GITHUB . COM {}

Detected CMS Systems:

Wordpress (2 occurrences)

Analyzed Page
Matching Content Categories
CMS
Monthly Traffic Estimate
How Does Github.com Make Money
How Much Does Github.com Make
Wordpress Themes And Plugins
Keywords
Topics
Payment Methods
Questions
Schema
External Links
Analytics And Tracking
Libraries
Hosting Providers

We are analyzing https://github.com/pandas-dev/pandas/issues/50467.

Title:
BUG: unwanted type conversion when partial reassigning · Issue #50467 · pandas-dev/pandas
Description:
Pandas version checks I have checked that this issue has not already been reported. I have confirmed this bug exists on the latest version of pandas. I have confirmed this bug exists on the main branch of pandas. Reproducible Example fro...
Website Age:
17 years and 8 months (reg. 2007-10-09).

Matching Content Categories {📚}

Technology & Computing
Video & Online Content
Social Networks

Content Management System {📝}

What CMS is github.com built with?

Github.com relies on WORDPRESS.

Traffic Estimate {📈}

What is the average monthly size of github.com audience?

🚀🌠 Tremendous Traffic: 10M - 20M visitors per month

Based on our best estimate, this website will receive around 10,634,219 visitors per month in the current month.

check SE Ranking
check Ahrefs
check Similarweb
check Ubersuggest
check Semrush

How Does Github.com Make Money? {💸}

Subscription Packages {💳}

We've located a dedicated page on github.com that might include details about subscription plans or recurring payments. We identified it based on the word pricing in one of its internal links. Below, you'll find additional estimates for its monthly recurring revenues.

How Much Does Github.com Make? {💰}

Subscription Packages {💳}

Prices on github.com are in US Dollars ($).
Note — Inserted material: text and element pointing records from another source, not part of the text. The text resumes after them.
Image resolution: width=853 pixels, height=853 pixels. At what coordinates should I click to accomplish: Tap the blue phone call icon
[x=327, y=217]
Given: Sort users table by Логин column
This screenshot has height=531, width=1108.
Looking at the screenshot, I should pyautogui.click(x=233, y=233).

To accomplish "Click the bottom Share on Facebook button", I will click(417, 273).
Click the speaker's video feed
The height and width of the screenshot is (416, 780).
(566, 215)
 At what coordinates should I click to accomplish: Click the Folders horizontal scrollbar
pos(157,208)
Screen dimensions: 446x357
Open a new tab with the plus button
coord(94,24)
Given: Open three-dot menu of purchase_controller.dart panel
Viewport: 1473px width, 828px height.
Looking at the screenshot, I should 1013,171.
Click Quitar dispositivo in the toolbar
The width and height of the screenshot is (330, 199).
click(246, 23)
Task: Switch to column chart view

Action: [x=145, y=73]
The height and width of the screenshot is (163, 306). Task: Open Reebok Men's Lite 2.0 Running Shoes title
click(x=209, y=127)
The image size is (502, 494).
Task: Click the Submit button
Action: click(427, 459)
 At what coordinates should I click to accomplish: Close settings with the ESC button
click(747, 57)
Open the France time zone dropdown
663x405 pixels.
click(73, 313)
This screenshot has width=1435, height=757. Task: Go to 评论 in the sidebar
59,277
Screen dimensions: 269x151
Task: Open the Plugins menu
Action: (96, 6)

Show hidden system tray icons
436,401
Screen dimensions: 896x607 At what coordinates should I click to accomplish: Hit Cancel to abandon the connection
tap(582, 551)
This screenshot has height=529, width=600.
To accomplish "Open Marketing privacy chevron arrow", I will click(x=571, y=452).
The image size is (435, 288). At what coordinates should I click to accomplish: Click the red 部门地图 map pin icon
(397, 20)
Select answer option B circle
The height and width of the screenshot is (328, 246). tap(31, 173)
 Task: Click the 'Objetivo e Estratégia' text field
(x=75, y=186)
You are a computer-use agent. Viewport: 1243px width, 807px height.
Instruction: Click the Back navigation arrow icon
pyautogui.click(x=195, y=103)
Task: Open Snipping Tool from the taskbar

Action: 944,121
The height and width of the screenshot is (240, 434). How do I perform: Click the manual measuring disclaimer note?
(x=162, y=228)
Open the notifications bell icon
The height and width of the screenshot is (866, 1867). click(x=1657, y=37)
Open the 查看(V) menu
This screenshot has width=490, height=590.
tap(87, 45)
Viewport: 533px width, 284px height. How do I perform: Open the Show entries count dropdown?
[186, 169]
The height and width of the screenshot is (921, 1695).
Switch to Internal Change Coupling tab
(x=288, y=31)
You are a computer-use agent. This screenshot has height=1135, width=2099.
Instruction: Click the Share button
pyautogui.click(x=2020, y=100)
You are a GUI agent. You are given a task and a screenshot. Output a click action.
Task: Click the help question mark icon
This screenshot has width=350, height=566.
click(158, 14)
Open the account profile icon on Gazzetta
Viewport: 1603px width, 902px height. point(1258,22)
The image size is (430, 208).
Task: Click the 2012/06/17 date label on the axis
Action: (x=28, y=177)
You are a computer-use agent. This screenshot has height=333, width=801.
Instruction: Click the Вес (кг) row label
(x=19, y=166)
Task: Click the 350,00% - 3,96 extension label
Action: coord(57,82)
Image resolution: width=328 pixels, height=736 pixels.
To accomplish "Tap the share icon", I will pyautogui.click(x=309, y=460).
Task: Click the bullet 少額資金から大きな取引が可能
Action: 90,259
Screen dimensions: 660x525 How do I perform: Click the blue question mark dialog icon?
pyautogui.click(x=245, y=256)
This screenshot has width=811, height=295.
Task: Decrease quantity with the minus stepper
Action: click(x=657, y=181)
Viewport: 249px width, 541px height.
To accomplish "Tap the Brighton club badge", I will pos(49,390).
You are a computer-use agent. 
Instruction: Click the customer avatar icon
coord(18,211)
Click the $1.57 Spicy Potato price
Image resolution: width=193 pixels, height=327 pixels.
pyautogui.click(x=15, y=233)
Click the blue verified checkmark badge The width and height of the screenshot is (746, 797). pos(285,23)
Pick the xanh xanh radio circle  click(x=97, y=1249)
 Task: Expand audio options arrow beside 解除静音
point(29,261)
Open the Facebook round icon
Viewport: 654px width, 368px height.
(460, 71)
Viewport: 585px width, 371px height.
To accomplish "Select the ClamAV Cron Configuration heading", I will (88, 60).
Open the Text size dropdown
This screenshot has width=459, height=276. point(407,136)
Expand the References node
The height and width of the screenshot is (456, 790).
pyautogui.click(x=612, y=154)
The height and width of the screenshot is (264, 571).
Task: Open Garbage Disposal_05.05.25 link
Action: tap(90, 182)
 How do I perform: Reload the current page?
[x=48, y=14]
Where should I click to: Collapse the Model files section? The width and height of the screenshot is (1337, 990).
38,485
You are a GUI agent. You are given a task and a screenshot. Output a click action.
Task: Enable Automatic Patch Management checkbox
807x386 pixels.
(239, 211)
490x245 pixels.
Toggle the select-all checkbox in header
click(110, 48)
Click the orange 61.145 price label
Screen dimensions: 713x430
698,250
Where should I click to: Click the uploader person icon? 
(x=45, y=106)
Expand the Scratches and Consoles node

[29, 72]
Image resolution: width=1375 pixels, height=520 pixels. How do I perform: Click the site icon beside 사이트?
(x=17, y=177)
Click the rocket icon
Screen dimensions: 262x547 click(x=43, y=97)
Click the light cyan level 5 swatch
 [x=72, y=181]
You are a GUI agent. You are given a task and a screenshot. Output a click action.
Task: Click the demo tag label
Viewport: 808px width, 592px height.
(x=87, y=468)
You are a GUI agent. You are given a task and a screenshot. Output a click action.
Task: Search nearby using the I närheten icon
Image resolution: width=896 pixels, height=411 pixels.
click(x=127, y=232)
They range from $4.00/month to $21.00/month.
We estimate that the site has approximately 5,306,347 paying customers.
The estimated monthly recurring revenue (MRR) is $22,286,656.
The estimated annual recurring revenues (ARR) are $267,439,867.

Wordpress Themes and Plugins {🎨}

What WordPress theme does this site use?

It is strange but we were not able to detect any theme on the page.

What WordPress plugins does this website use?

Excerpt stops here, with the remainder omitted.